Affix substitution in Indonesian and its impact for discriminative learning

Karlina Denistia & R. Harald Baayen

Universität Tübingen

This study explores computational modelling on two Indonesian nominal prefixes that realize similar function to the English suffix -er, PE- and PEN- (e.g., perenang `swimmer' and penari `dancer'). These prefixes are described as having very similar in form and meaning (Sneddon et al., 2010). Interestingly, PE- and PEN- often stand in a paradigmatic relation to verbal base words with the prefixes BER- and MEN- respectively (Dardjowidjojo, 1983). Thus, one could form a set of verb-noun words, such as berenang `to swim' - perenang `swimmer' and menari `to dance' - penari `dancer'. The central question addressed in the present study is whether the form similarities between PEN- (and its allomorphs) and MEN- (and its allomorphs) make this prefix easier to learn compared to PE-. To address this question, we made use of a computational model of lexical processing in the mental lexicon, the `discriminative lexicon' (DL) model introduced by (Baayen et al., 2019). Compiling the data from Leipzig Corpora Collection, a written Indonesian corpora (Goldhahn et al., 2012), we trained the model on 2517 word forms that were inflected or derived variants of 99 different base words. Of these 2517 word forms, 109 were nouns with PE- and 221 words were nouns with PEN-. Our results show that PE- is learnt somewhat better than PEN- for several reasons. As PE- is found to have a longer mean character length, it allows the model to discriminate better than PEN-. In the same vein, PEN- and MEN- has semantic cues competition, causing a less precision for the model to predict PEN-. Thus, the systematic paradigmatic similarities between PEN- and MEN- render these words more difficult for implicit lexical learning.

References

Baayen, R. H., Chuang, Y.-Y., Shafaei-Bajestan, E., and Blevins, J. P. (2019). The discriminative lexicon: A unified computational model for the lexicon and lexical processing in comprehension and production grounded not in (de)composition but in linear discriminative learning. Complexity, pages 1-39.

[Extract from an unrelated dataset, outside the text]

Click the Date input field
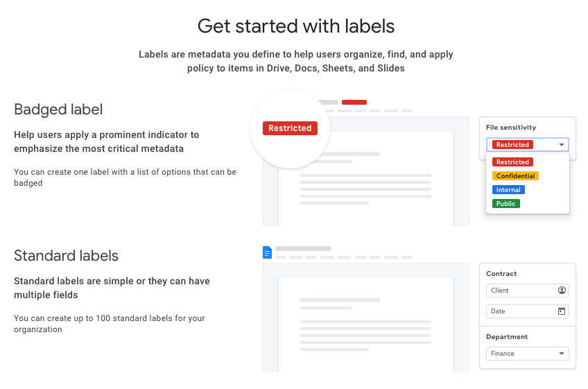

Dardjowidjojo, S. (1983). Some Aspects of Indonesian Linguistics. Djambatan, Jakarta.

Goldhahn, D., Eckart, T., and Quasthoff, U. (2012). Building large monolingual dictionaries at the Leipzig Corpora Collection: From 100 to 200 languages. In Proceedings of the Eighth International Conference on Language Resources and Evaluation, pages 1799-1802.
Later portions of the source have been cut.